Another inherent challenge a sponsor needs to consider is how high it is willing for recruitment to be at any one single site; if anything over 50 percent of trial participants emerge from one specific site then a bias sentiment could begin to prevail. Statistical considerations that must then be included to get the full picture. What companies such as GSK are trying to avoid is sites that enter no subjects at all. Surprisingly, sites that enter just one or two participants are also a problem because they have the potential to introduce variability into the results.
“I think that to identify excellent sites requires in-depth discussions with the appropriate site personnel and those discussions should, if possible, be face-to-face. Moving away from the impersonal paper-based, or even internet-based questionnaires, to a much more personal discussion where you can really discuss their experience, their past trial performance and honestly assess their ability to participate in the trial in an extremely transparent manner. Ultimately, it comes down to a relationship.
“Those face-to-face discussions, especially with investigative sites that you haven’t worked with before, are very important. For sites that you have managed to work with in the recent past, a telephone conversation would probably suffice. There are definitely some variations on a theme here, but I think you need to promote some personal contact to have those honest discussions.”
Obviously there is plenty for companies to keep in mind, but all of this becomes magnified once it reaches a global scale. Without a doubt, the biggest benefit of conducting global trials is the possibility of opening up access to larger populations of potential trial participants. The biggest challenge in working on the global basis is the dealing with the different medical practices and treatment paradigms used in other countries.
“A careful discussion with the sites about whether their patient population looks the same as what you’re expecting in other countries and whether their normal standards of treatment are the same, or very similar, is important, so that you’re getting a more consistent population of patients being entered into the trials. Again, there’s plenty of scope for clear discussion with the local staff who will be speaking with sites about expectations, what the requirements for those sites are, sharing definitions around quality and encouraging them to have those face-to-face or telephone discussions with sites to truly understand their patient base, treatment practices, trial experience and ability to comply with all the trial requirements.

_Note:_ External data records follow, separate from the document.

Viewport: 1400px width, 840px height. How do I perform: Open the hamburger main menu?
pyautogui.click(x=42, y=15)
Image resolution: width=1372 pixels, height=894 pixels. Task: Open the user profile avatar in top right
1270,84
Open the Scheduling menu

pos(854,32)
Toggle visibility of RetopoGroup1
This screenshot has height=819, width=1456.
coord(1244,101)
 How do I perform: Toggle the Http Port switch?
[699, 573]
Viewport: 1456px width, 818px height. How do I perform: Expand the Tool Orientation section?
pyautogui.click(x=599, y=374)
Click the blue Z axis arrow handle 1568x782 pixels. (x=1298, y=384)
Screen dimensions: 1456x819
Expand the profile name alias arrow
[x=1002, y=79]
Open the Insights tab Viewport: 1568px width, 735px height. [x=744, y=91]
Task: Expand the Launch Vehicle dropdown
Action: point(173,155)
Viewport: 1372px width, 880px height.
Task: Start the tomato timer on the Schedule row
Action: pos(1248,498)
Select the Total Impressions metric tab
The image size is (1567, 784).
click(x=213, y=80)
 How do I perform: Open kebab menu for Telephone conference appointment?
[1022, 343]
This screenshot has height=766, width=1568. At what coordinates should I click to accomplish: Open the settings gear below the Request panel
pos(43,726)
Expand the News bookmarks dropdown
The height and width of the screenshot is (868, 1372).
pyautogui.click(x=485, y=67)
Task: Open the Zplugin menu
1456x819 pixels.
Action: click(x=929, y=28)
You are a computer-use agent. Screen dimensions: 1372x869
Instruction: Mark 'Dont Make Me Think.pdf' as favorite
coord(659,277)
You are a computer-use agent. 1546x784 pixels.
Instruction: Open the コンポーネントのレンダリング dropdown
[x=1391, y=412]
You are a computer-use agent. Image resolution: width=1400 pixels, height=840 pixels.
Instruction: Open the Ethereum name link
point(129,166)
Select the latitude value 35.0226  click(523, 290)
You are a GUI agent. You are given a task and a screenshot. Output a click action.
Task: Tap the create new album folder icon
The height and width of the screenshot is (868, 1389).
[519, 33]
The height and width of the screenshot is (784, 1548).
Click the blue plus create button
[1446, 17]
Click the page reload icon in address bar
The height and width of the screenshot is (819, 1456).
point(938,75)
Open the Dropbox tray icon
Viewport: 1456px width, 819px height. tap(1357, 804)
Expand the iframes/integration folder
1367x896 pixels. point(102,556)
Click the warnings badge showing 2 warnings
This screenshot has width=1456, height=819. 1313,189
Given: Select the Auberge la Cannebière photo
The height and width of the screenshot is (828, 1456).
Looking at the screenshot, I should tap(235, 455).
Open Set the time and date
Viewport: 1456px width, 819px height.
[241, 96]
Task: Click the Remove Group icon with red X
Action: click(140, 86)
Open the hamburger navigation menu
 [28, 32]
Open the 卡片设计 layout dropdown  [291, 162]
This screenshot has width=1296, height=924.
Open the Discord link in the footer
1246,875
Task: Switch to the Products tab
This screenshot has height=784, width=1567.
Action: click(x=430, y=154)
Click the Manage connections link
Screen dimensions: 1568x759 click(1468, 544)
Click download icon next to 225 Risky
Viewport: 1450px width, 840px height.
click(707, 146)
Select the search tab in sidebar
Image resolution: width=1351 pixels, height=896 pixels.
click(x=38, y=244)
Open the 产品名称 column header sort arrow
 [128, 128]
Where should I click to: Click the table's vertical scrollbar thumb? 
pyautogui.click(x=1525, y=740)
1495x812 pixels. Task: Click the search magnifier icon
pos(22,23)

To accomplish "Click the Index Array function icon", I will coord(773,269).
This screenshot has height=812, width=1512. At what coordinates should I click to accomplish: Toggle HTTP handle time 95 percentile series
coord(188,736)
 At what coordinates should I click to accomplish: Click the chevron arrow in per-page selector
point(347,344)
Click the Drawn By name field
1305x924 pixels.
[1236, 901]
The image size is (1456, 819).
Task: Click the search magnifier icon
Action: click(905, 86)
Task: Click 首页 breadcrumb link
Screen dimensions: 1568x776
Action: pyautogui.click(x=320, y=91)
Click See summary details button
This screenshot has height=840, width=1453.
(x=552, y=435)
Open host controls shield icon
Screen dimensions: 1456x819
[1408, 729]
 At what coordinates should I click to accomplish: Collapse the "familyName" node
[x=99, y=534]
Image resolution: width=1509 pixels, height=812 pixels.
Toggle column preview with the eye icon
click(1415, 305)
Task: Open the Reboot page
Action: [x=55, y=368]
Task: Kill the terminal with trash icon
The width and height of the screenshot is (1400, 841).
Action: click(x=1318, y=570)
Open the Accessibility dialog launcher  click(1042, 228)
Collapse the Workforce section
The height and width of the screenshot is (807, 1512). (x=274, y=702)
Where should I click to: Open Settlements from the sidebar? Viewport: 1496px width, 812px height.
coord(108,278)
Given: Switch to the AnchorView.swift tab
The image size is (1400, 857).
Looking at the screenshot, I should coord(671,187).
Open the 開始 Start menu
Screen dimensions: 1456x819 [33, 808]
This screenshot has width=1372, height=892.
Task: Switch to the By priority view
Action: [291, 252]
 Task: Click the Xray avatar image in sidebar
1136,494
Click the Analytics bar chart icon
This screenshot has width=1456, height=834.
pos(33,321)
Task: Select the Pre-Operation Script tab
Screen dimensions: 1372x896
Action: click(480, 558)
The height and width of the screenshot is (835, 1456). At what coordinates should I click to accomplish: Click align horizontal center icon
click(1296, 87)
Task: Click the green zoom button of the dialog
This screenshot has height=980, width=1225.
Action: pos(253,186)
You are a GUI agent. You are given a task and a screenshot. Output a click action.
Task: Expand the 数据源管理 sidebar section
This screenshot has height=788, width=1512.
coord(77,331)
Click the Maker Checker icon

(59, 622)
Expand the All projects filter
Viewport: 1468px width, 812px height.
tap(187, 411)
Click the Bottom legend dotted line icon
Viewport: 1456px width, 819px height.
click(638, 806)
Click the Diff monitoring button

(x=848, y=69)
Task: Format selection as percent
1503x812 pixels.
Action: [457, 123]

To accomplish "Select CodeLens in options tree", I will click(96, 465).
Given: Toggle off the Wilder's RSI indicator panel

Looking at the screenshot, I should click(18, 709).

“Certainly, our philosophy is to conduct global trials and to use clinical sites in countries where not only are all these factors fulfilled, but where we also don’t see barriers later on to potentially market the medicine if we get to that point. Global trials open up vast possibilities but the same issues apply, and it comes back to clear communication and a definition of exactly what you’re wanting, and if possible, that early opportunity to look at the protocols and give specific feedback about what will and won’t work in their country.
“It can be as simple as a rescue medication that is widely available and used in the US that a company may not have, but may have a very acceptable alternative. Making the protocol able to accommodate both those alternatives early in the process is going to make things easier for sites to recruit successfully.”
Biography
Ros Cheetham is Vice President for Neurosciences MDC and Medicine Development Leader for Glaxosmithkline.